**Исходный текст:**
####################

Но затем, аудиоряд как бы пошел вслед за рок-музыкой, научившись выполнять ту самую «энергодобывающую» функцию, о которой шла речь в связи с энергетикой интонации. Это хорошо иллюстрирует стилистика многих клипов, где используется техника быстрого и ритмичного предъявления визуальных стимулов, впрямую воздействующих на глубинные (архаические) структуры психического (инстинкты и архетипы бессознательного).

Визуальная составляющая песни как бы стремится вытеснить аудиальную, взяв на себя ее роль. Ей не интересно оставаться упаковкой песни. Она как бы хочет стать сердцем песни, стать новой интонацией, не слышимой, а видимой захватив место за дирижерским пультом оркестра сознания.

Интересно, удастся ли ей это?

И опять во дворе…

От пространства и энергии перейдем к более плотной материи. Вспомним, что все это соответствует четвертому блоку нашей рабочей модели, который был обозначен как «материальный план». Последний включает в себя, с одной стороны, пространственно-временные характеристики социокультурного действия, а с другой – материально-технические условия и средства. О пространстве и его наполнении мы поговорили в прошлой главе. Теперь же обратимся к техническим средствам, которые всегда играли заметную роль в развитии культуры, а с ускорением технического прогресса становятся чуть ли не главными персонажами театра культуры.

####################

**Перечень строк:**
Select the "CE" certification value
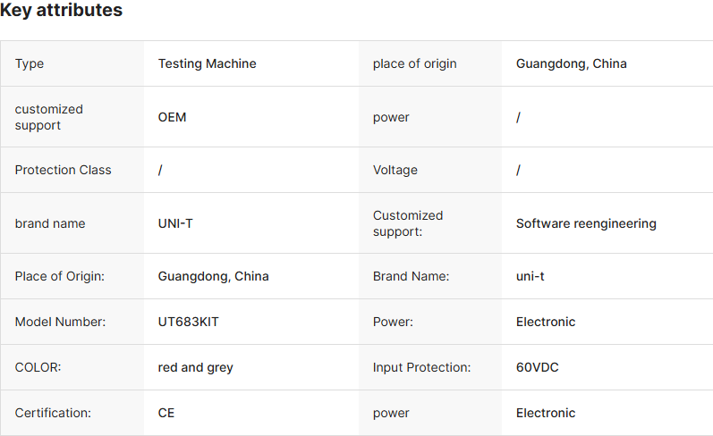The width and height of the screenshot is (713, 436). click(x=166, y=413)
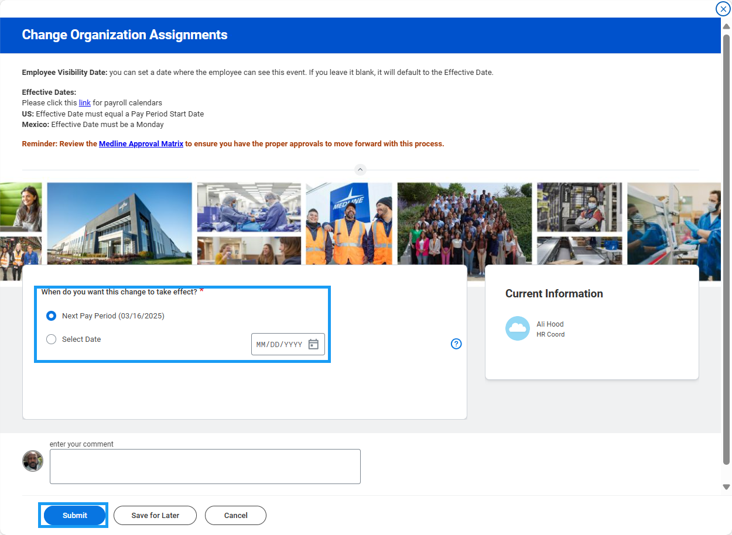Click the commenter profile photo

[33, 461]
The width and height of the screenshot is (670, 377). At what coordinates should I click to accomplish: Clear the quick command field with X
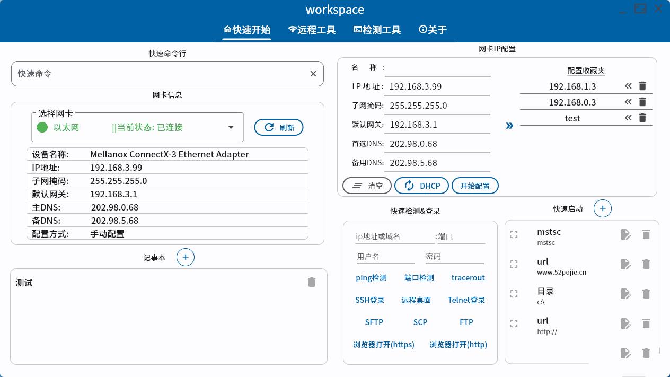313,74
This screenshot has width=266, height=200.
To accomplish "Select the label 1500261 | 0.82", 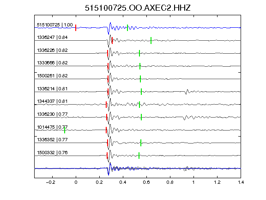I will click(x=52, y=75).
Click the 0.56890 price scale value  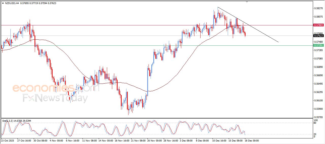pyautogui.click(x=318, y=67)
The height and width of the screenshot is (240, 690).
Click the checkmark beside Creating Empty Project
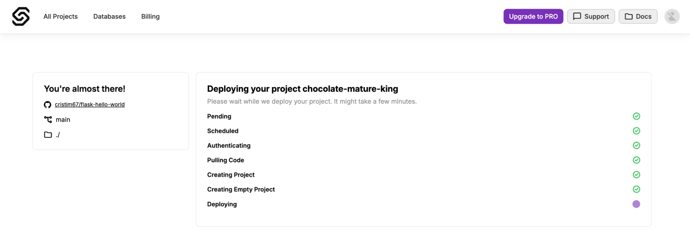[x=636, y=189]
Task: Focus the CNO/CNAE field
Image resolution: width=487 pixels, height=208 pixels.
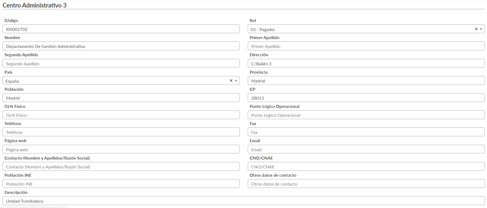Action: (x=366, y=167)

####################

**Что сделать:**
- A) Как в исходном тексте обозначен четвертый блок рабочей модели?
- B) Процитируйте из исходного текста фрагмент от «Интересно, удастся ли ей это?» до «персонажами театра культуры.».
- C) Допишите исходный текст дальше, начиная после его последнего предложения.

**Ответы к заданиям:**
- A) Как «материальный план».

- B)
Интересно, удастся ли ей это?

И опять во дворе…

От пространства и энергии перейдем к более плотной материи. Вспомним, что все это соответствует четвертому блоку нашей рабочей модели, который был обозначен как «материальный план». Последний включает в себя, с одной стороны, пространственно-временные характеристики социокультурного действия, а с другой – материально-технические условия и средства. О пространстве и его наполнении мы поговорили в прошлой главе. Теперь же обратимся к техническим средствам, которые всегда играли заметную роль в развитии культуры, а с ускорением технического прогресса становятся чуть ли не главными персонажами театра культуры.

- C)
Сегодня мы живем в мире, меняющемся быстро, как никогда. Это – банальность, но она, тем не менее, остается одним из самых фундаментальных условий нашего существования. Окружающая среда меняется «на глазах», но не только глазами мы можем это воспринимать. Перемены и видны, и слышны. Прежде всего, благодаря быстро сменяющимся музыкальным стилям. А также потому, что за последние полвека большие изменения произошли в области техники звукозаписи и звуковоспроизведения. Отражается это и в расширении наших возможностей оперирования со звуковой материей, и в самом качестве звучания. Блага прогресса!

У этого прогресса есть техническое и человеческое измерение. Те, кому сейчас пятьдесят и более, чувствуют себя вполне современными людьми, свободно пользуются компьютерной техникой, Интернетом и пр. Но они хорошо помнят и «эру патефона». А это – не только другая техника, но и другая жизнь…. «Ну и пусть, – скажет кто-то, – было и прошло. Какой интерес вспоминать? А что касается таких вопросов, как отношение прогресса, культуры и жизни, то об этом уже много писалось и говорилось….». Готов согласиться, со всем, кроме одного: не прошло это бесследно, а продолжает незримо влиять и на сегодняшний день, и на завтрашний. Влиять тем, что это было, и фактом того, что это прошло. Так что, не экскурсию на «свалку истории» предлагаю совершить, но попытаться разглядеть присутствие нашего «вчера» в движении нашего «сегодня».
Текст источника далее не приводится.